Reproduce word for word the part of the court opinion on judicial censure starting with "CONCLUSIONS OF LAW" and going on through "the law accordingly.".

▶ Quoted text:
• • • •

Upon the foregoing findings of fact the Commission concluded as a matter of law that the conduct of respondent constituted willful misconduct in office and conduct prejudicial to the administration of justice which brings the Judicial Office into disrepute and recommended that respondent be *568 censured by the Supreme Court for such conduct.

CONCLUSIONS OF LAW AND ORDER OF CENSURE

The Supreme Court concludes that the Commission's findings of fact are supported by substantial evidence. We therefore accept the facts as established by the findings and apply the law accordingly.

G.S. 7A-376 (Cum.Supp.1975) provides, in pertinent part, as follows:

"Upon recommendation of the Commission, the Supreme Court may censure or remove any justice or judge for wilful misconduct in office, . . . or conduct prejudicial to the administration of justice that brings the judicial office into disrepute."

Willful misconduct in office denotes "improper and wrong conduct of a judge acting in his official capacity done intentionally, knowingly and, generally, in bad faith. It is more than a mere error of judgment or an act of negligence. While the term would encompass conduct involving moral turpitude, dishonesty, or corruption, these elements need not necessarily be present." In re Edens, 290 N.C. 299, 226 S.E.2d 5 (1976).

Conduct prejudicial to the administration of justice that brings the Judicial Office into disrepute denotes "conduct which a judge undertakes in good faith but which nevertheless would appear to an objective observer to be not only unjudicial conduct but conduct prejudicial to public esteem for the judicial office." Geiler v. Commission on Judicial Qualifications, 10 Cal. 3d 270, 515 P.2d 1, 110 Cal. Rptr. 201 (1973), cert. denied, 417 U.S. 932, 94 S. Ct. 2643, 41 L. Ed. 2d 235; In re Edens, supra. Whether a judge's conduct should be so characterized "depends not so much on the judge's motives but more on the conduct itself, the results thereof, and the impact such conduct might reasonably have upon knowledgeable observers." In re Crutchfield, 289 N.C. 597, 223 S.E.2d 822 (1975).

A criminal prosecution is an adversary proceeding in which the prosecuting attorney and defendant or his counsel are entitled to be present and to be heard. Failure to accord the prosecutor such opportunity violates North Carolina Code of Judicial Conduct, Canon 3A(4), 283 N.C. 771, 772, which provides:

"A judge should accord to every person who is legally interested in a proceeding, or his lawyer, full right to be heard according to law, and, except as authorized by law, neither initiate nor consider ex parte or other communications concerning a pending or impending proceeding."

• • • •

▶ Raw data:
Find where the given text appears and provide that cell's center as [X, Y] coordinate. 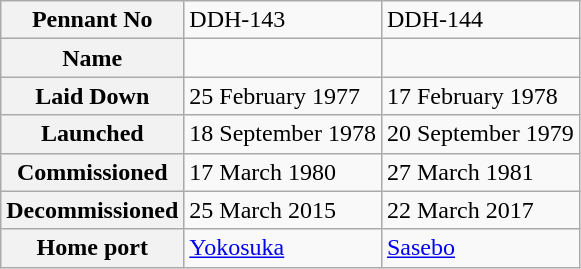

• • • •

▶ Response:
CONCLUSIONS OF LAW AND ORDER OF CENSURE

The Supreme Court concludes that the Commission's findings of fact are supported by substantial evidence. We therefore accept the facts as established by the findings and apply the law accordingly.